_Problem statement_.
Repeat the listing that follows exactly. Pictures are not part of the copy.

_Data for analysis_.
----
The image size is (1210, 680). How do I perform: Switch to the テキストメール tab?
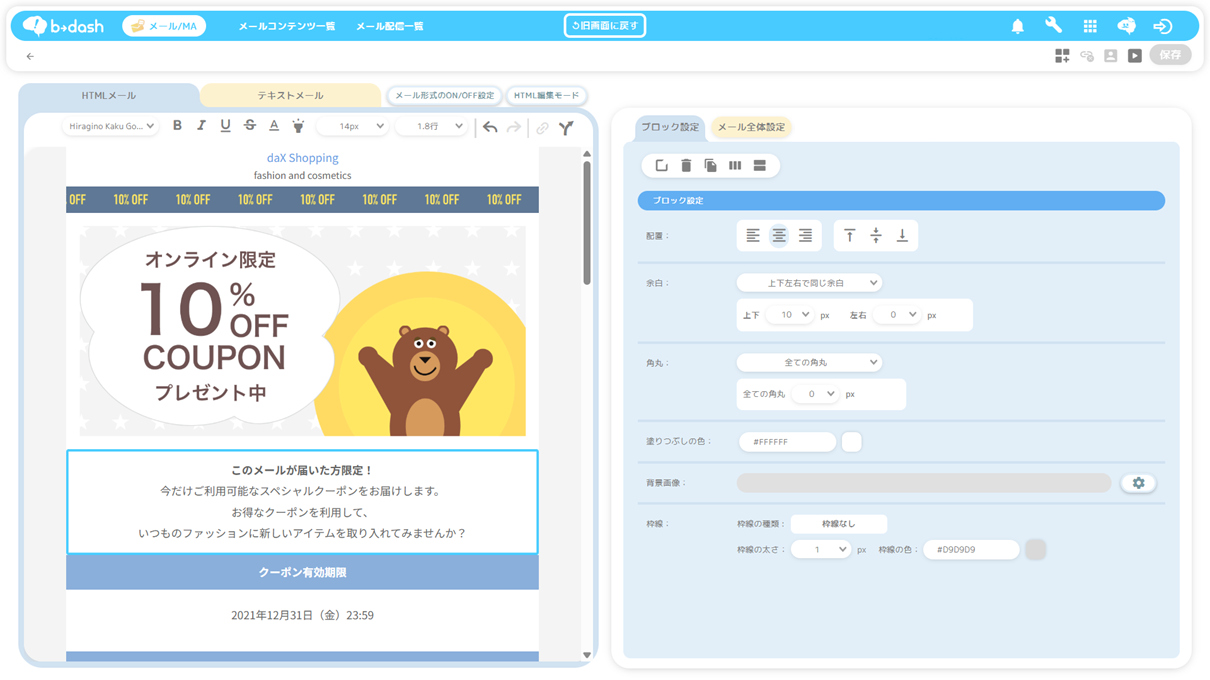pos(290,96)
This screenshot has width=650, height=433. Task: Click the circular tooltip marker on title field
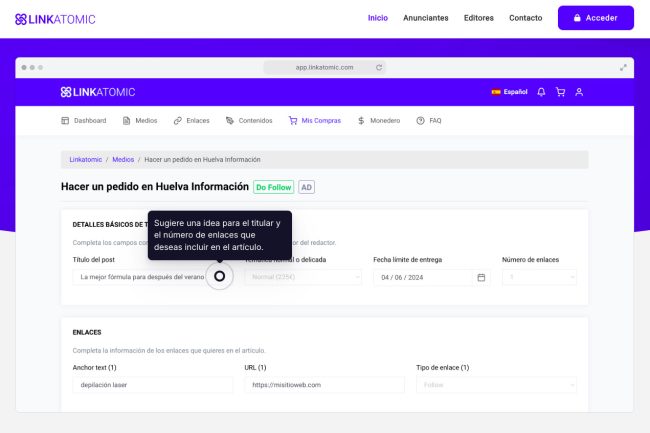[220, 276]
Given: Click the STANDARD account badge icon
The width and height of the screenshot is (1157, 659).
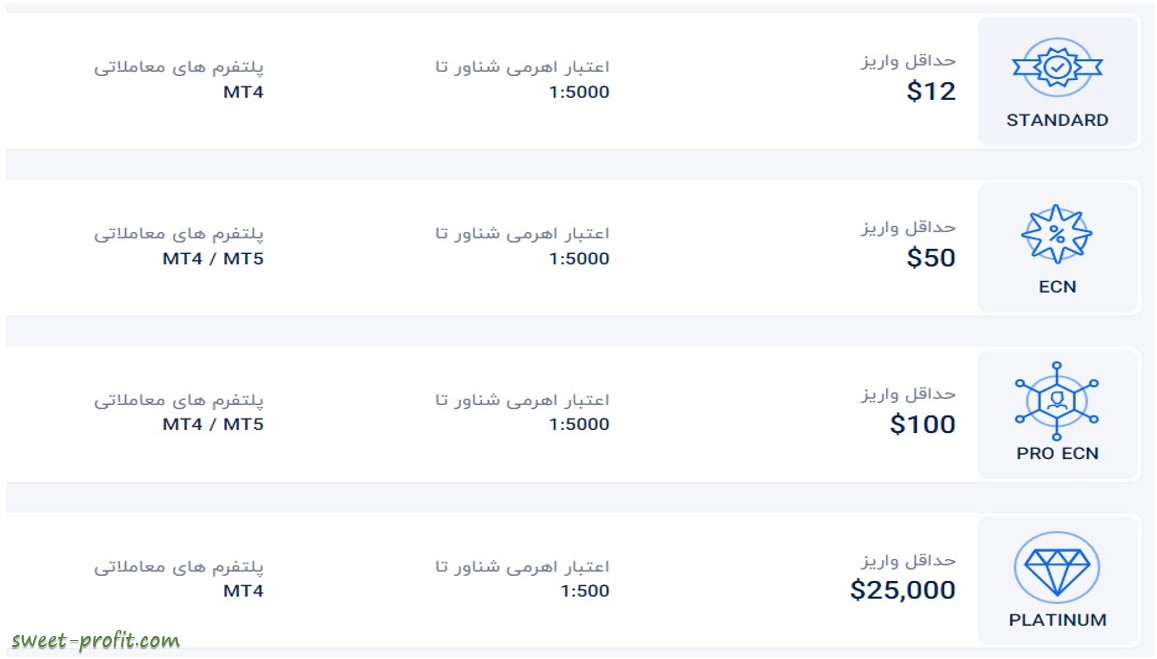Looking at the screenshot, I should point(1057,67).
----
_Answer to this exercise_.
The image size is (1210, 680). How do I perform: Switch to the テキストメール tab?
pos(290,96)
This screenshot has width=650, height=433. Task: Click the circular tooltip marker on title field
[220, 276]
Given: Click the STANDARD account badge icon
The width and height of the screenshot is (1157, 659).
Looking at the screenshot, I should point(1057,67).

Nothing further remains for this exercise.